Stored data entries:
========

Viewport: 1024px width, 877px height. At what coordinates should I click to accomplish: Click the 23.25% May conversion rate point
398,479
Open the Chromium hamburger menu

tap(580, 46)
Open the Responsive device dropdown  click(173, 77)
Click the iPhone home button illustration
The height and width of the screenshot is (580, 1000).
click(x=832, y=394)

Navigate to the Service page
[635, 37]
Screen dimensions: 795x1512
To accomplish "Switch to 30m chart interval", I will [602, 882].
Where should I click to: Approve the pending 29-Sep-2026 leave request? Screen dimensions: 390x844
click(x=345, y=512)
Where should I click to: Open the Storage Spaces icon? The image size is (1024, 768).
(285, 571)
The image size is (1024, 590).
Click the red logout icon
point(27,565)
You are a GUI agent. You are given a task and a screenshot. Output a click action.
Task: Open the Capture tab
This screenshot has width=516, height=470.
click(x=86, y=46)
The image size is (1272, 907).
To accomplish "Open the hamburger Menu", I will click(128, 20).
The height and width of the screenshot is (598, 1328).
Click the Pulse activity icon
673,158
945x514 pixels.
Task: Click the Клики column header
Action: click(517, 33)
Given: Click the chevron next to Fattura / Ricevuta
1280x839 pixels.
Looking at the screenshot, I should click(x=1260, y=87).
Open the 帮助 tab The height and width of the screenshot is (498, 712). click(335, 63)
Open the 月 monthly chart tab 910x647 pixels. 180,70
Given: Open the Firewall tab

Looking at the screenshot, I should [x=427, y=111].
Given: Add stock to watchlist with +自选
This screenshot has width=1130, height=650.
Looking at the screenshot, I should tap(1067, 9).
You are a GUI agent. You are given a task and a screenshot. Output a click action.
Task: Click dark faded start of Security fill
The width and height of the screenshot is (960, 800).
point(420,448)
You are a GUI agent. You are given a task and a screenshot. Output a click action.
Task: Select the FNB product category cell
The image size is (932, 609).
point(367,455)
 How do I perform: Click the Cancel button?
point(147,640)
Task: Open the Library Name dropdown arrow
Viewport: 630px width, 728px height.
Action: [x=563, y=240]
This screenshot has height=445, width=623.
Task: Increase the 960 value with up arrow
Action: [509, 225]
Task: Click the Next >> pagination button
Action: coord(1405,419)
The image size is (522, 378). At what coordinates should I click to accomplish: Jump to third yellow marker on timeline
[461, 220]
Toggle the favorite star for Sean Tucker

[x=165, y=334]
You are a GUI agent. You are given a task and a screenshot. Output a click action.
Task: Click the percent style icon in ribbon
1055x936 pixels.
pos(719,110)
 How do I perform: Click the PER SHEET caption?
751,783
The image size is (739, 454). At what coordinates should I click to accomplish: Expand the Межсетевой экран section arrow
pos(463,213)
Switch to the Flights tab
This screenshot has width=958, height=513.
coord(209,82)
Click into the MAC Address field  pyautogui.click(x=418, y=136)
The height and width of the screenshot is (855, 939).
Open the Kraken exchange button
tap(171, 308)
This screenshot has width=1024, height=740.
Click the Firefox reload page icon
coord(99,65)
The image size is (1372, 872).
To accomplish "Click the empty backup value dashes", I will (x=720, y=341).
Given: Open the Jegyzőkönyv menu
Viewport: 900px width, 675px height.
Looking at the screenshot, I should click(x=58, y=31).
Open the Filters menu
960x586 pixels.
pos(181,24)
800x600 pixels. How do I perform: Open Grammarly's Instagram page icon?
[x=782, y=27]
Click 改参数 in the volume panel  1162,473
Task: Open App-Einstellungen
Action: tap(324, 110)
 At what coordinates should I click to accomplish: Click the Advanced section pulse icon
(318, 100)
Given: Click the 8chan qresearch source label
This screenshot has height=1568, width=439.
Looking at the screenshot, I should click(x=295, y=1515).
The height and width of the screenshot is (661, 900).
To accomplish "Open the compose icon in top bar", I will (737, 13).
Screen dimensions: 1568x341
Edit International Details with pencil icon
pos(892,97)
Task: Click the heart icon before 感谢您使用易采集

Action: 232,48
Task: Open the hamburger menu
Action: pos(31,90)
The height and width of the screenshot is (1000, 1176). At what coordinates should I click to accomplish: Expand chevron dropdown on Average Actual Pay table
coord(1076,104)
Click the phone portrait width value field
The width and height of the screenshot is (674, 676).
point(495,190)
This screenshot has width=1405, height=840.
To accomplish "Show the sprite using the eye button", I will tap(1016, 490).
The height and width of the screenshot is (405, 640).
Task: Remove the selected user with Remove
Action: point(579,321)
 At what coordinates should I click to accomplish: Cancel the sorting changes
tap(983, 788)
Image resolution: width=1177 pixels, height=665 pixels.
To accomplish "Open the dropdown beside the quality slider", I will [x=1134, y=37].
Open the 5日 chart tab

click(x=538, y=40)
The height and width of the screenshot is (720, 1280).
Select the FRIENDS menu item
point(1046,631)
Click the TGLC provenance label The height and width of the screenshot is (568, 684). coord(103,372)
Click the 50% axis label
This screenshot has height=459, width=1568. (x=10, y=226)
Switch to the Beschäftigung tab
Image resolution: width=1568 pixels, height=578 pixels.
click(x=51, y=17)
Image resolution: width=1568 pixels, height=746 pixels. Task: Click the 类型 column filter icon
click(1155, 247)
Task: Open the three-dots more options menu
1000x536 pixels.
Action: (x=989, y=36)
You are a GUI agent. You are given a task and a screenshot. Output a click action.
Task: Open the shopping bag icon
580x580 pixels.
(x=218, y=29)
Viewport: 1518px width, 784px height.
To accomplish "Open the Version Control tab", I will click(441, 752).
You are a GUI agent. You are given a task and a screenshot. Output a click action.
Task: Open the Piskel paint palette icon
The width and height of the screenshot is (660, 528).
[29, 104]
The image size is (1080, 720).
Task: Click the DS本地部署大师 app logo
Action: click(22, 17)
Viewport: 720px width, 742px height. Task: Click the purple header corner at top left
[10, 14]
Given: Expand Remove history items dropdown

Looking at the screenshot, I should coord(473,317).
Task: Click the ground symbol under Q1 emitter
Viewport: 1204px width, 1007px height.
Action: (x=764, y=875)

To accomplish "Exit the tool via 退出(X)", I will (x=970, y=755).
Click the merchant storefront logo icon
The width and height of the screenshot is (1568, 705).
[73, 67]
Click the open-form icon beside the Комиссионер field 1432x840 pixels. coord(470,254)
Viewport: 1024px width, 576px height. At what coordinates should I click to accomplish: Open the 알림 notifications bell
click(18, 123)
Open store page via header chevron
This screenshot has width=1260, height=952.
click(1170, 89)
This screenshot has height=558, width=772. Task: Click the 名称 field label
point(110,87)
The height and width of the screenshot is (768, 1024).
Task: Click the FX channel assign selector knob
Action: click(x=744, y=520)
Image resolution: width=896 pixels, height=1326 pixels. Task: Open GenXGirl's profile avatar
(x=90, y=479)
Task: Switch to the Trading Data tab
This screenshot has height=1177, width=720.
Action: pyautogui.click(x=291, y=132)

========

• [WORK ORDER]:
Reproduce the data in full, precisely as given.

• [RESPONSE]:
Viewport: 1024px width, 877px height. At what coordinates should I click to accomplish: Click the 23.25% May conversion rate point
398,479
Open the Chromium hamburger menu

tap(580, 46)
Open the Responsive device dropdown  click(173, 77)
Click the iPhone home button illustration
The height and width of the screenshot is (580, 1000).
click(x=832, y=394)

Navigate to the Service page
[635, 37]
Screen dimensions: 795x1512
To accomplish "Switch to 30m chart interval", I will [602, 882].
Where should I click to: Approve the pending 29-Sep-2026 leave request? Screen dimensions: 390x844
click(x=345, y=512)
Where should I click to: Open the Storage Spaces icon? The image size is (1024, 768).
(285, 571)
The image size is (1024, 590).
Click the red logout icon
point(27,565)
You are a GUI agent. You are given a task and a screenshot. Output a click action.
Task: Open the Capture tab
This screenshot has width=516, height=470.
click(x=86, y=46)
The image size is (1272, 907).
To accomplish "Open the hamburger Menu", I will click(128, 20).
The height and width of the screenshot is (598, 1328).
Click the Pulse activity icon
673,158
945x514 pixels.
Task: Click the Клики column header
Action: click(517, 33)
Given: Click the chevron next to Fattura / Ricevuta
1280x839 pixels.
Looking at the screenshot, I should click(x=1260, y=87).
Open the 帮助 tab The height and width of the screenshot is (498, 712). click(335, 63)
Open the 月 monthly chart tab 910x647 pixels. 180,70
Given: Open the Firewall tab

Looking at the screenshot, I should [x=427, y=111].
Given: Add stock to watchlist with +自选
This screenshot has width=1130, height=650.
Looking at the screenshot, I should tap(1067, 9).
You are a GUI agent. You are given a task and a screenshot. Output a click action.
Task: Click dark faded start of Security fill
The width and height of the screenshot is (960, 800).
point(420,448)
You are a GUI agent. You are given a task and a screenshot. Output a click action.
Task: Select the FNB product category cell
The image size is (932, 609).
point(367,455)
 How do I perform: Click the Cancel button?
point(147,640)
Task: Open the Library Name dropdown arrow
Viewport: 630px width, 728px height.
Action: [x=563, y=240]
This screenshot has height=445, width=623.
Task: Increase the 960 value with up arrow
Action: [509, 225]
Task: Click the Next >> pagination button
Action: coord(1405,419)
The image size is (522, 378). At what coordinates should I click to accomplish: Jump to third yellow marker on timeline
[461, 220]
Toggle the favorite star for Sean Tucker

[x=165, y=334]
You are a GUI agent. You are given a task and a screenshot. Output a click action.
Task: Click the percent style icon in ribbon
1055x936 pixels.
pos(719,110)
 How do I perform: Click the PER SHEET caption?
751,783
The image size is (739, 454). At what coordinates should I click to accomplish: Expand the Межсетевой экран section arrow
pos(463,213)
Switch to the Flights tab
This screenshot has width=958, height=513.
coord(209,82)
Click into the MAC Address field  pyautogui.click(x=418, y=136)
The height and width of the screenshot is (855, 939).
Open the Kraken exchange button
tap(171, 308)
This screenshot has width=1024, height=740.
Click the Firefox reload page icon
coord(99,65)
The image size is (1372, 872).
To accomplish "Click the empty backup value dashes", I will (x=720, y=341).
Given: Open the Jegyzőkönyv menu
Viewport: 900px width, 675px height.
Looking at the screenshot, I should click(x=58, y=31).
Open the Filters menu
960x586 pixels.
pos(181,24)
800x600 pixels. How do I perform: Open Grammarly's Instagram page icon?
[x=782, y=27]
Click 改参数 in the volume panel  1162,473
Task: Open App-Einstellungen
Action: tap(324, 110)
 At what coordinates should I click to accomplish: Click the Advanced section pulse icon
(318, 100)
Given: Click the 8chan qresearch source label
This screenshot has height=1568, width=439.
Looking at the screenshot, I should click(x=295, y=1515).
The height and width of the screenshot is (661, 900).
To accomplish "Open the compose icon in top bar", I will (737, 13).
Screen dimensions: 1568x341
Edit International Details with pencil icon
pos(892,97)
Task: Click the heart icon before 感谢您使用易采集

Action: 232,48
Task: Open the hamburger menu
Action: pos(31,90)
The height and width of the screenshot is (1000, 1176). At what coordinates should I click to accomplish: Expand chevron dropdown on Average Actual Pay table
coord(1076,104)
Click the phone portrait width value field
The width and height of the screenshot is (674, 676).
point(495,190)
This screenshot has width=1405, height=840.
To accomplish "Show the sprite using the eye button", I will tap(1016, 490).
The height and width of the screenshot is (405, 640).
Task: Remove the selected user with Remove
Action: point(579,321)
 At what coordinates should I click to accomplish: Cancel the sorting changes
tap(983, 788)
Image resolution: width=1177 pixels, height=665 pixels.
To accomplish "Open the dropdown beside the quality slider", I will [x=1134, y=37].
Open the 5日 chart tab

click(x=538, y=40)
The height and width of the screenshot is (720, 1280).
Select the FRIENDS menu item
point(1046,631)
Click the TGLC provenance label The height and width of the screenshot is (568, 684). coord(103,372)
Click the 50% axis label
This screenshot has height=459, width=1568. (x=10, y=226)
Switch to the Beschäftigung tab
Image resolution: width=1568 pixels, height=578 pixels.
click(x=51, y=17)
Image resolution: width=1568 pixels, height=746 pixels. Task: Click the 类型 column filter icon
click(1155, 247)
Task: Open the three-dots more options menu
1000x536 pixels.
Action: (x=989, y=36)
You are a GUI agent. You are given a task and a screenshot. Output a click action.
Task: Open the shopping bag icon
580x580 pixels.
(x=218, y=29)
Viewport: 1518px width, 784px height.
To accomplish "Open the Version Control tab", I will click(441, 752).
You are a GUI agent. You are given a task and a screenshot. Output a click action.
Task: Open the Piskel paint palette icon
The width and height of the screenshot is (660, 528).
[29, 104]
The image size is (1080, 720).
Task: Click the DS本地部署大师 app logo
Action: click(22, 17)
Viewport: 720px width, 742px height. Task: Click the purple header corner at top left
[10, 14]
Given: Expand Remove history items dropdown

Looking at the screenshot, I should coord(473,317).
Task: Click the ground symbol under Q1 emitter
Viewport: 1204px width, 1007px height.
Action: (x=764, y=875)

To accomplish "Exit the tool via 退出(X)", I will (x=970, y=755).
Click the merchant storefront logo icon
The width and height of the screenshot is (1568, 705).
[73, 67]
Click the open-form icon beside the Комиссионер field 1432x840 pixels. coord(470,254)
Viewport: 1024px width, 576px height. At what coordinates should I click to accomplish: Open the 알림 notifications bell
click(18, 123)
Open store page via header chevron
This screenshot has width=1260, height=952.
click(1170, 89)
This screenshot has height=558, width=772. Task: Click the 名称 field label
point(110,87)
The height and width of the screenshot is (768, 1024).
Task: Click the FX channel assign selector knob
Action: click(x=744, y=520)
Image resolution: width=896 pixels, height=1326 pixels. Task: Open GenXGirl's profile avatar
(x=90, y=479)
Task: Switch to the Trading Data tab
This screenshot has height=1177, width=720.
Action: pyautogui.click(x=291, y=132)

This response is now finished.